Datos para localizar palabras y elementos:
▼

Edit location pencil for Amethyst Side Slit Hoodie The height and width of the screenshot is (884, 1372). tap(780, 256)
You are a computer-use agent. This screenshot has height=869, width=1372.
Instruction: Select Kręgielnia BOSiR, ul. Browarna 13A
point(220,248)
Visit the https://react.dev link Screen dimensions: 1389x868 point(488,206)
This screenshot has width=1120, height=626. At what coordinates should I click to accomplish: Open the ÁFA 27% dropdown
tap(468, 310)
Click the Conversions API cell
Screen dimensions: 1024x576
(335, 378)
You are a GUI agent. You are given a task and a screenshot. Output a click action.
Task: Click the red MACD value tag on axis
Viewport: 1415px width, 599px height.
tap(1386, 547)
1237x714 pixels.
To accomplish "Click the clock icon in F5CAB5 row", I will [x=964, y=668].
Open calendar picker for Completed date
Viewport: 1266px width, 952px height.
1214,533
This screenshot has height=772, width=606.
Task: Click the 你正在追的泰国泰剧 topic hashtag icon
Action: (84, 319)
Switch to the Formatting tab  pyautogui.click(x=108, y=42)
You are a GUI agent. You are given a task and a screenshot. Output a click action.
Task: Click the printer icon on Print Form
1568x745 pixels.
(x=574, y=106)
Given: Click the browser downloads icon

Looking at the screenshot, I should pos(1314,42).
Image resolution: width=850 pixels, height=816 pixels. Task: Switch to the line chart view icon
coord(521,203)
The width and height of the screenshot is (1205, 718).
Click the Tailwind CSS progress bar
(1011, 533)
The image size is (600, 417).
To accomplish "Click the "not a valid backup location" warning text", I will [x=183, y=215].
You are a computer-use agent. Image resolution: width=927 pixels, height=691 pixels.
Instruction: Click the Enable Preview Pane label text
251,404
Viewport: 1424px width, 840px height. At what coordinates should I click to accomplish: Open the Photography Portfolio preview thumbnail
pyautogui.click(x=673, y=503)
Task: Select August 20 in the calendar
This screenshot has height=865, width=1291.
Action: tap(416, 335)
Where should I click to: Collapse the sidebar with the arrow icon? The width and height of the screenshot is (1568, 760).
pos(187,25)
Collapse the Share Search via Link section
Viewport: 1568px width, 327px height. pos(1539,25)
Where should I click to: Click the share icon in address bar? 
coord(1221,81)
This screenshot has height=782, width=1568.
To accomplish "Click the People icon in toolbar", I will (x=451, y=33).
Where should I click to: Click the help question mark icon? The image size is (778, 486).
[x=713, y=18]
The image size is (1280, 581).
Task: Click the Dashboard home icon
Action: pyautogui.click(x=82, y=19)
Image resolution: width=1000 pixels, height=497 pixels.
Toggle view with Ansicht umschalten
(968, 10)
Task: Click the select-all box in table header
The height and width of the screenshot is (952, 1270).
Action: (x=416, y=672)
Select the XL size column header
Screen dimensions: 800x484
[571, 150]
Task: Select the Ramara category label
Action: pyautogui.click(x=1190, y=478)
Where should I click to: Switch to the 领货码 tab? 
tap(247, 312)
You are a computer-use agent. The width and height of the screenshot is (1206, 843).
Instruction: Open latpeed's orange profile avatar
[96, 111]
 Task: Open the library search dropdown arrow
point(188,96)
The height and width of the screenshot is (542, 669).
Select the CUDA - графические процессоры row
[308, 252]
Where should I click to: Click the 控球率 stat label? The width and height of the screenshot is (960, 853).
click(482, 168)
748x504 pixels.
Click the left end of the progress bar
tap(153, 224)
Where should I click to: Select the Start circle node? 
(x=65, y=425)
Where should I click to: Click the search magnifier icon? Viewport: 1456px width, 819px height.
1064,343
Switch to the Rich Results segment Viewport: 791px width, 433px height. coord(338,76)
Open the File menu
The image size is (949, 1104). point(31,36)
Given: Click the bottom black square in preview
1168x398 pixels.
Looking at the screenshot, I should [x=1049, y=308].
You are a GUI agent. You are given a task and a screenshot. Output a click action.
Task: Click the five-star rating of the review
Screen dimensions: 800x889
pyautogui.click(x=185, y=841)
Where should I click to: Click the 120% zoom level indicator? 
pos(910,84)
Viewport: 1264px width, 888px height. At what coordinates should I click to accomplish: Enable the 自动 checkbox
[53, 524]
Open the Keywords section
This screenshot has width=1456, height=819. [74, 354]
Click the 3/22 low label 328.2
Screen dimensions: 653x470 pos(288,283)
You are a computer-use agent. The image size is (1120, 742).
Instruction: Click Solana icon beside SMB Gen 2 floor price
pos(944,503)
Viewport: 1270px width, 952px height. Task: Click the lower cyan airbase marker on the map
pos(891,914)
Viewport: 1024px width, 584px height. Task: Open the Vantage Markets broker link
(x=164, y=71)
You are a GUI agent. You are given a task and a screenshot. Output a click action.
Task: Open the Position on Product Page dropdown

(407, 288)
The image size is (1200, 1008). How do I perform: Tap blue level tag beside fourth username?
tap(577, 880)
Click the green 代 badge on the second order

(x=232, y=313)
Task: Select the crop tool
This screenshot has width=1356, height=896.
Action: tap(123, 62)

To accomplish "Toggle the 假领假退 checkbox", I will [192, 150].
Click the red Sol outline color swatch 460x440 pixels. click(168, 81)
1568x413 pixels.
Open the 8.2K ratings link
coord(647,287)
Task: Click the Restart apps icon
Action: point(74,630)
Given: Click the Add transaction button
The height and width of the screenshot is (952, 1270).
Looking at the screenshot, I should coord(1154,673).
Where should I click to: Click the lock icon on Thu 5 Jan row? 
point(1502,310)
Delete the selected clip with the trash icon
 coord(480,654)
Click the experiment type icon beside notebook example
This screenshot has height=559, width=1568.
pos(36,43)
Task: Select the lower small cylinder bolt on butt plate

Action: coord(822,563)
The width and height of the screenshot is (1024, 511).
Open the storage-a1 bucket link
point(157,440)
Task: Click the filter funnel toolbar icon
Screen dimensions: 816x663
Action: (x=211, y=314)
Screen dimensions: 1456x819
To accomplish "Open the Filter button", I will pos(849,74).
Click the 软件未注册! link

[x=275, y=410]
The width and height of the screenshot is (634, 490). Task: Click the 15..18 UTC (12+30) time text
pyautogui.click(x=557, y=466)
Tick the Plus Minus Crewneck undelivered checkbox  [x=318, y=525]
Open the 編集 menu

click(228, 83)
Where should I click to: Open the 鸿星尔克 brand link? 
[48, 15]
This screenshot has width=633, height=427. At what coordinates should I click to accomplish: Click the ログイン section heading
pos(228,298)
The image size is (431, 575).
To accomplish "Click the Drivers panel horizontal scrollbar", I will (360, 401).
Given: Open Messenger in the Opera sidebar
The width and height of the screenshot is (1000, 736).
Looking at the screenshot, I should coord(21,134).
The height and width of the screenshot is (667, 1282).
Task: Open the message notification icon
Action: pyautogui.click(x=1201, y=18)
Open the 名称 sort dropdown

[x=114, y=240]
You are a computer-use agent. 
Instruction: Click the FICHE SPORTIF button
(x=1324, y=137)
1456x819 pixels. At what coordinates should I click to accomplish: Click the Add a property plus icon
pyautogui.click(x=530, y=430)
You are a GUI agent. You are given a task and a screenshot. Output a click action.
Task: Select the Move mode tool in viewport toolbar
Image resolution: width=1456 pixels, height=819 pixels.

▲

(Objetivo):
Actualiza todas las entradas cambiando "computer-use agent" por "desktop agent" y deja todo lo demás igual.

(Resultado final):
Edit location pencil for Amethyst Side Slit Hoodie The height and width of the screenshot is (884, 1372). tap(780, 256)
You are a desktop agent. This screenshot has height=869, width=1372.
Instruction: Select Kręgielnia BOSiR, ul. Browarna 13A
point(220,248)
Visit the https://react.dev link Screen dimensions: 1389x868 point(488,206)
This screenshot has width=1120, height=626. At what coordinates should I click to accomplish: Open the ÁFA 27% dropdown
tap(468, 310)
Click the Conversions API cell
Screen dimensions: 1024x576
(335, 378)
You are a GUI agent. You are given a task and a screenshot. Output a click action.
Task: Click the red MACD value tag on axis
Viewport: 1415px width, 599px height.
tap(1386, 547)
1237x714 pixels.
To accomplish "Click the clock icon in F5CAB5 row", I will [x=964, y=668].
Open calendar picker for Completed date
Viewport: 1266px width, 952px height.
1214,533
This screenshot has height=772, width=606.
Task: Click the 你正在追的泰国泰剧 topic hashtag icon
Action: (84, 319)
Switch to the Formatting tab  pyautogui.click(x=108, y=42)
You are a GUI agent. You are given a task and a screenshot. Output a click action.
Task: Click the printer icon on Print Form
1568x745 pixels.
(x=574, y=106)
Given: Click the browser downloads icon

Looking at the screenshot, I should pos(1314,42).
Image resolution: width=850 pixels, height=816 pixels. Task: Switch to the line chart view icon
coord(521,203)
The width and height of the screenshot is (1205, 718).
Click the Tailwind CSS progress bar
(1011, 533)
The image size is (600, 417).
To accomplish "Click the "not a valid backup location" warning text", I will [x=183, y=215].
You are a desktop agent. Image resolution: width=927 pixels, height=691 pixels.
Instruction: Click the Enable Preview Pane label text
251,404
Viewport: 1424px width, 840px height. At what coordinates should I click to accomplish: Open the Photography Portfolio preview thumbnail
pyautogui.click(x=673, y=503)
Task: Select August 20 in the calendar
This screenshot has height=865, width=1291.
Action: tap(416, 335)
Where should I click to: Collapse the sidebar with the arrow icon? The width and height of the screenshot is (1568, 760).
pos(187,25)
Collapse the Share Search via Link section
Viewport: 1568px width, 327px height. pos(1539,25)
Where should I click to: Click the share icon in address bar? 
coord(1221,81)
This screenshot has height=782, width=1568.
To accomplish "Click the People icon in toolbar", I will (x=451, y=33).
Where should I click to: Click the help question mark icon? The image size is (778, 486).
[x=713, y=18]
The image size is (1280, 581).
Task: Click the Dashboard home icon
Action: pyautogui.click(x=82, y=19)
Image resolution: width=1000 pixels, height=497 pixels.
Toggle view with Ansicht umschalten
(968, 10)
Task: Click the select-all box in table header
The height and width of the screenshot is (952, 1270).
Action: (x=416, y=672)
Select the XL size column header
Screen dimensions: 800x484
[571, 150]
Task: Select the Ramara category label
Action: pyautogui.click(x=1190, y=478)
Where should I click to: Switch to the 领货码 tab? 
tap(247, 312)
You are a desktop agent. The width and height of the screenshot is (1206, 843).
Instruction: Open latpeed's orange profile avatar
[96, 111]
 Task: Open the library search dropdown arrow
point(188,96)
The height and width of the screenshot is (542, 669).
Select the CUDA - графические процессоры row
[308, 252]
Where should I click to: Click the 控球率 stat label? The width and height of the screenshot is (960, 853).
click(482, 168)
748x504 pixels.
Click the left end of the progress bar
tap(153, 224)
Where should I click to: Select the Start circle node? 
(x=65, y=425)
Where should I click to: Click the search magnifier icon? Viewport: 1456px width, 819px height.
1064,343
Switch to the Rich Results segment Viewport: 791px width, 433px height. coord(338,76)
Open the File menu
The image size is (949, 1104). point(31,36)
Given: Click the bottom black square in preview
1168x398 pixels.
Looking at the screenshot, I should [x=1049, y=308].
You are a GUI agent. You are given a task and a screenshot. Output a click action.
Task: Click the five-star rating of the review
Screen dimensions: 800x889
pyautogui.click(x=185, y=841)
Where should I click to: Click the 120% zoom level indicator? 
pos(910,84)
Viewport: 1264px width, 888px height. At what coordinates should I click to accomplish: Enable the 自动 checkbox
[53, 524]
Open the Keywords section
This screenshot has width=1456, height=819. [74, 354]
Click the 3/22 low label 328.2
Screen dimensions: 653x470 pos(288,283)
You are a desktop agent. The image size is (1120, 742).
Instruction: Click Solana icon beside SMB Gen 2 floor price
pos(944,503)
Viewport: 1270px width, 952px height. Task: Click the lower cyan airbase marker on the map
pos(891,914)
Viewport: 1024px width, 584px height. Task: Open the Vantage Markets broker link
(x=164, y=71)
You are a GUI agent. You are given a task and a screenshot. Output a click action.
Task: Open the Position on Product Page dropdown

(407, 288)
The image size is (1200, 1008). How do I perform: Tap blue level tag beside fourth username?
tap(577, 880)
Click the green 代 badge on the second order

(x=232, y=313)
Task: Select the crop tool
This screenshot has width=1356, height=896.
Action: tap(123, 62)

To accomplish "Toggle the 假领假退 checkbox", I will [192, 150].
Click the red Sol outline color swatch 460x440 pixels. click(168, 81)
1568x413 pixels.
Open the 8.2K ratings link
coord(647,287)
Task: Click the Restart apps icon
Action: point(74,630)
Given: Click the Add transaction button
The height and width of the screenshot is (952, 1270).
Looking at the screenshot, I should coord(1154,673).
Where should I click to: Click the lock icon on Thu 5 Jan row? 
point(1502,310)
Delete the selected clip with the trash icon
 coord(480,654)
Click the experiment type icon beside notebook example
This screenshot has height=559, width=1568.
pos(36,43)
Task: Select the lower small cylinder bolt on butt plate

Action: coord(822,563)
The width and height of the screenshot is (1024, 511).
Open the storage-a1 bucket link
point(157,440)
Task: Click the filter funnel toolbar icon
Screen dimensions: 816x663
Action: (x=211, y=314)
Screen dimensions: 1456x819
To accomplish "Open the Filter button", I will pos(849,74).
Click the 软件未注册! link

[x=275, y=410]
The width and height of the screenshot is (634, 490). Task: Click the 15..18 UTC (12+30) time text
pyautogui.click(x=557, y=466)
Tick the Plus Minus Crewneck undelivered checkbox  [x=318, y=525]
Open the 編集 menu

click(228, 83)
Where should I click to: Open the 鸿星尔克 brand link? 
[48, 15]
This screenshot has width=633, height=427. At what coordinates should I click to accomplish: Click the ログイン section heading
pos(228,298)
The image size is (431, 575).
To accomplish "Click the Drivers panel horizontal scrollbar", I will (360, 401).
Given: Open Messenger in the Opera sidebar
The width and height of the screenshot is (1000, 736).
Looking at the screenshot, I should coord(21,134).
The height and width of the screenshot is (667, 1282).
Task: Open the message notification icon
Action: pyautogui.click(x=1201, y=18)
Open the 名称 sort dropdown

[x=114, y=240]
You are a desktop agent. 
Instruction: Click the FICHE SPORTIF button
(x=1324, y=137)
1456x819 pixels. At what coordinates should I click to accomplish: Click the Add a property plus icon
pyautogui.click(x=530, y=430)
You are a GUI agent. You are given a task and a screenshot. Output a click action.
Task: Select the Move mode tool in viewport toolbar
Image resolution: width=1456 pixels, height=819 pixels.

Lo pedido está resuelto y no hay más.